The treatment of the interior space of this stone house is characterized by division into three vertical zones:
1. night zone
2. central gallery space
3. fireplace room and children's room
To make this division clearer we aimed to free the central area of redundant elements, forming a unique atrium space which spans the whole height of the building dividing the left and right side. The dematerialization of the communication paths, that we have archived by introducing a glass bridge and staircase, has contributed to the overall concept. Such stratification highlighted the named entities but also created a unique interior space that visually connects all three floors.

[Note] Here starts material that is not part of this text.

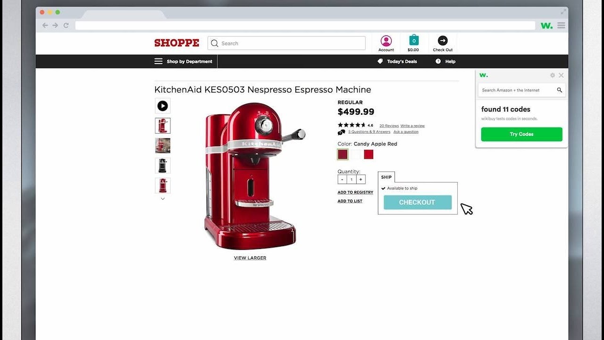Click the search magnifier in Wikibuy panel
604x340 pixels.
(x=560, y=90)
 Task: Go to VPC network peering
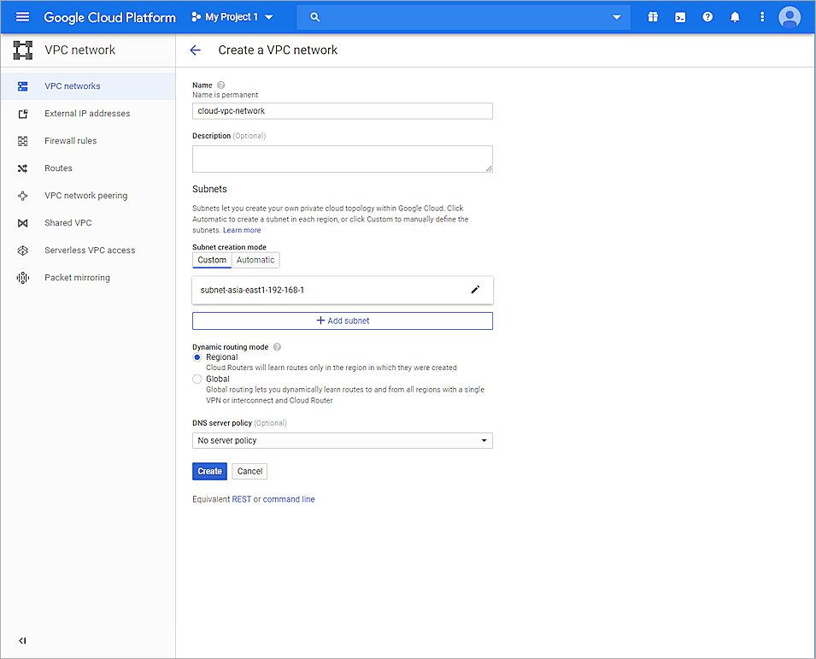pos(85,196)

The right side of the building is functionally more complex than the bedroom block because it is composed on the first floor of the fireplace hall divided by a glass partition, as well as a children's bedroom. This bedroom is lined with wooden planks and situated at the top of the house, fully isolated, with a single window that overlooks the atrium so it resembles a tree house.
Playing with modern and traditional elements and materials, introducing a traditional stone staircase on the ground floor, wrought iron elements, glass railing, and communications, steel, exposed stone walls... contributed to both keeping the existing ''spirit'' of an old stone house and fulfilling all aesthetic and functional needs of a modern lifestyle.